YOUR GOAL =>
Reproduce nothing but the closing run of lines: the line with "Image resolution: width=273" and each line that follows it to the end of the data.

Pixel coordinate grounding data
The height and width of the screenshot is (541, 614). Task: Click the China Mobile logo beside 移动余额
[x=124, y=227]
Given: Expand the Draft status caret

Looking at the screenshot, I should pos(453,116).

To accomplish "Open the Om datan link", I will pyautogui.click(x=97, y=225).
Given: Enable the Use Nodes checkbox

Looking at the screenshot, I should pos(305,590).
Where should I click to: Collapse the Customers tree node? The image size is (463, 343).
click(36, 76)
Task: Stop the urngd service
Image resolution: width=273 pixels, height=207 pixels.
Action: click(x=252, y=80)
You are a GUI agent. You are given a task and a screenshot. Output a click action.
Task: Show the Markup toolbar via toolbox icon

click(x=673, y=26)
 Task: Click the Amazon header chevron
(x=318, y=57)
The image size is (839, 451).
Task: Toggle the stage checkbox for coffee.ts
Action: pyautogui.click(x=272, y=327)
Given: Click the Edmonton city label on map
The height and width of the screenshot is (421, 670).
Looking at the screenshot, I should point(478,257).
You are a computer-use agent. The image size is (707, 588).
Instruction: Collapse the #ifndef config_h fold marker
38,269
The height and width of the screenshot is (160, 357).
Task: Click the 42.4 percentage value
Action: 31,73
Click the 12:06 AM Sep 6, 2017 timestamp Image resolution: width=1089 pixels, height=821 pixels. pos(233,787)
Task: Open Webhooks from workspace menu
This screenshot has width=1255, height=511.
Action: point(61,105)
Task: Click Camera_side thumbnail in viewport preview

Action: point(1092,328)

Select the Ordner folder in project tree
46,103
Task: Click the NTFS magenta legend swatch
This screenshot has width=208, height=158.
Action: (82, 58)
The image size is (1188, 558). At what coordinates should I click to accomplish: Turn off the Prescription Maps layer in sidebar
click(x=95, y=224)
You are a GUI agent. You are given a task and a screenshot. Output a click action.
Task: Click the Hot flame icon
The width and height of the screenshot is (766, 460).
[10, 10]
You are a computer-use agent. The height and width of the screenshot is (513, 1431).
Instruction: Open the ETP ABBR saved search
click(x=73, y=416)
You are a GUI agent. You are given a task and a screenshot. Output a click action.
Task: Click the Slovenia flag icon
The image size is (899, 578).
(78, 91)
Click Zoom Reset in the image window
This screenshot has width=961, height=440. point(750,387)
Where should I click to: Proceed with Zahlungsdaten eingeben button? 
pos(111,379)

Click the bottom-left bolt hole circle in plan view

TASK OUTPUT =>
Image resolution: width=273 pixels, height=207 pixels.
Action: click(x=252, y=80)
You are a GUI agent. You are given a task and a screenshot. Output a click action.
Task: Show the Markup toolbar via toolbox icon

click(x=673, y=26)
 Task: Click the Amazon header chevron
(x=318, y=57)
The image size is (839, 451).
Task: Toggle the stage checkbox for coffee.ts
Action: pyautogui.click(x=272, y=327)
Given: Click the Edmonton city label on map
The height and width of the screenshot is (421, 670).
Looking at the screenshot, I should point(478,257).
You are a computer-use agent. The image size is (707, 588).
Instruction: Collapse the #ifndef config_h fold marker
38,269
The height and width of the screenshot is (160, 357).
Task: Click the 42.4 percentage value
Action: 31,73
Click the 12:06 AM Sep 6, 2017 timestamp Image resolution: width=1089 pixels, height=821 pixels. pos(233,787)
Task: Open Webhooks from workspace menu
This screenshot has width=1255, height=511.
Action: point(61,105)
Task: Click Camera_side thumbnail in viewport preview

Action: point(1092,328)

Select the Ordner folder in project tree
46,103
Task: Click the NTFS magenta legend swatch
This screenshot has width=208, height=158.
Action: (82, 58)
The image size is (1188, 558). At what coordinates should I click to accomplish: Turn off the Prescription Maps layer in sidebar
click(x=95, y=224)
You are a GUI agent. You are given a task and a screenshot. Output a click action.
Task: Click the Hot flame icon
The width and height of the screenshot is (766, 460).
[10, 10]
You are a computer-use agent. The height and width of the screenshot is (513, 1431).
Instruction: Open the ETP ABBR saved search
click(x=73, y=416)
You are a GUI agent. You are given a task and a screenshot. Output a click action.
Task: Click the Slovenia flag icon
The image size is (899, 578).
(78, 91)
Click Zoom Reset in the image window
This screenshot has width=961, height=440. point(750,387)
Where should I click to: Proceed with Zahlungsdaten eingeben button? 
pos(111,379)

Click the bottom-left bolt hole circle in plan view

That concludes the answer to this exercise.